Timescale Modification of Speech

doi:10.1201/9781439864869-11

ABSTRACT

Timescale modification is the general term applied to various methods for altering the temporal structure of speech without altering other aspects of the signal such as its pitch or the voice quality of the speaker. Timescale modification can be applied globally to change the perceived speaking rate of an utterance by uniformly increasing or decreasing the durations of all the syllables in the utterance.

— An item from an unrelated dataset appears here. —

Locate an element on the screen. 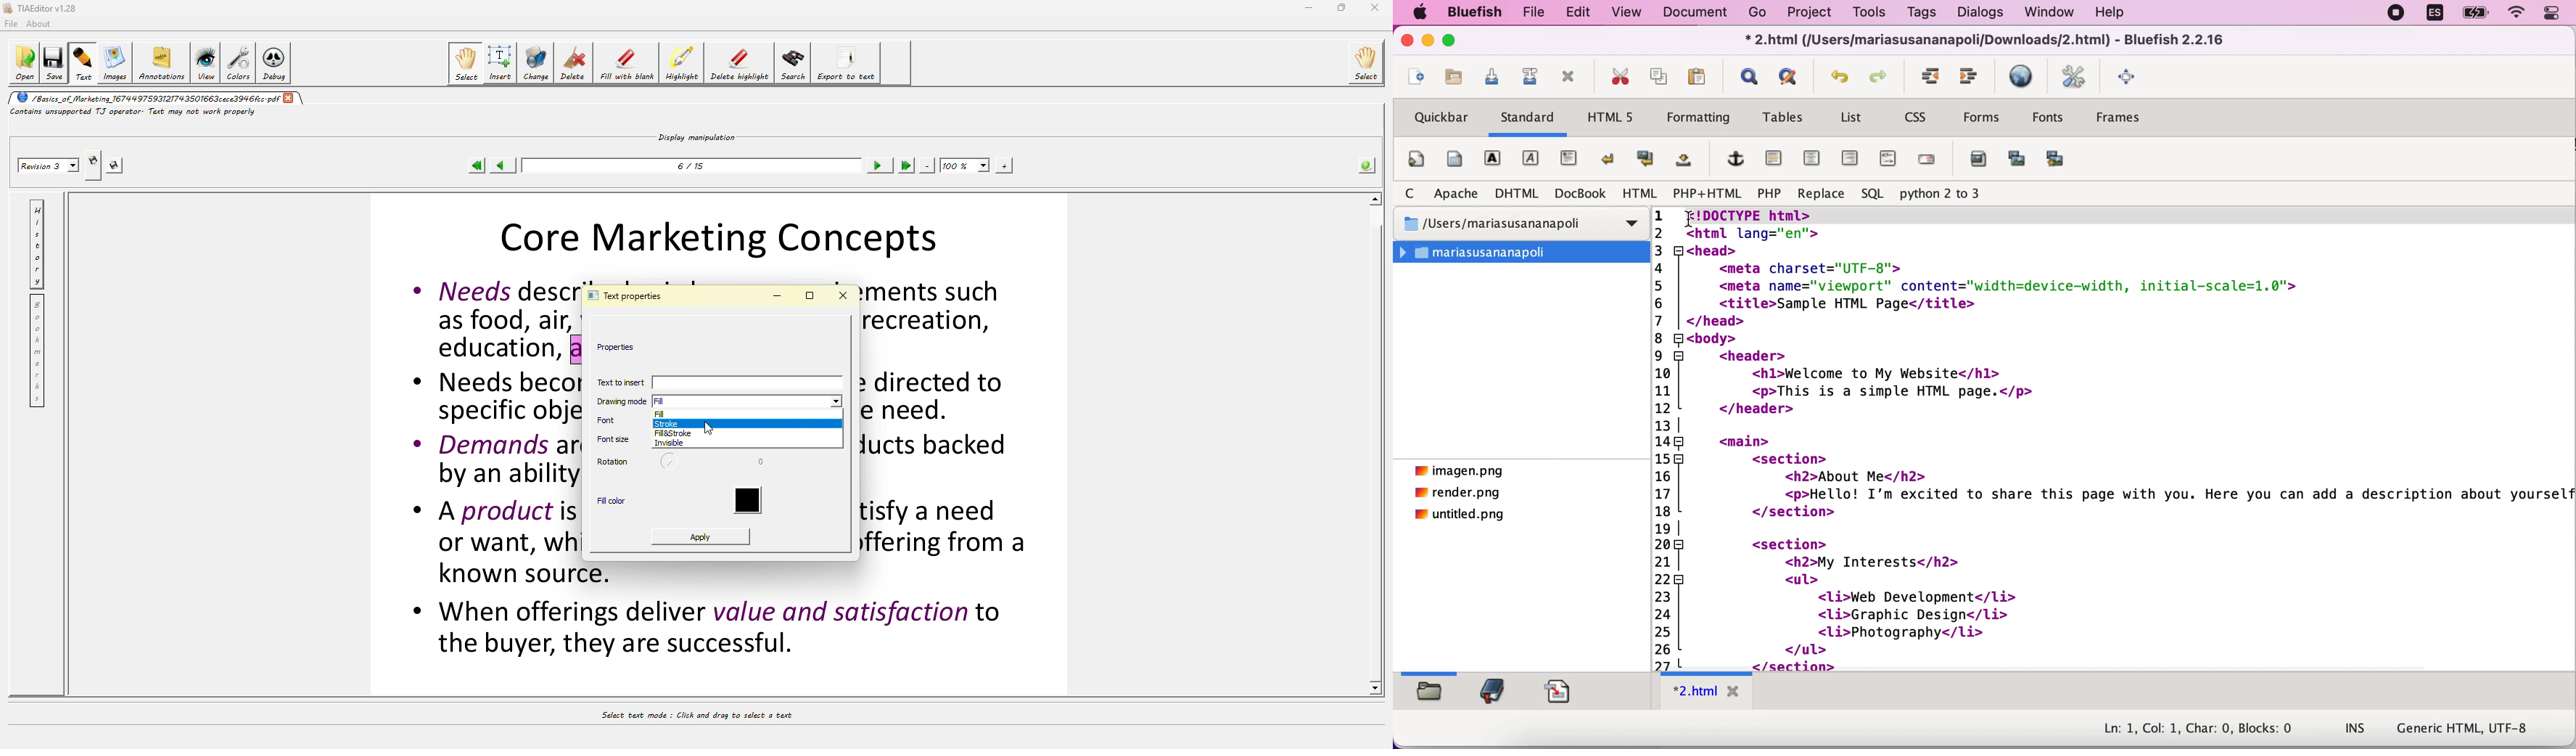  window is located at coordinates (2050, 14).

It is also possible to apply timescale modification locally within an utterance to alter the duration of just a particular region of the utterance, say, to lengthen a single syllable. The two approaches can be combined to mimic the nonuniform duration/rate changes that talkers actually produce when speeding up or slowing down their speech (e.g., [1]). Several methods have been developed for timescale modification with low distortion. Griffin and Lim [3] presented a method based on recursively approximating the timescale modified speech in the spectral domain. This method worked quite well, but was also computationally very intensive and required substantial time to compute even a single modified sentence. More recently, Moulines and Charpentier [5] published the PSOLA [4] and related approaches which can be used to modify both the timescale and the pitch of utterances using computationally simple time domain operations. For more information about the PSOLA algorithm, see my article “Pitch Modification of Speech Using PSOLA” (page 187). The timescale modification algorithm presented in this article exploits the temporal structure of the speech signal in a way that is quite similar to the PSOLA algorithm, but is simpler because, unlike PSOLA, it is not intended for pitch modification. Before reading 174either this article or the PSOLA article, the reader might find it helpful to review my article on general speech acoustics, “Introduction to Speech Acoustics” (page 159).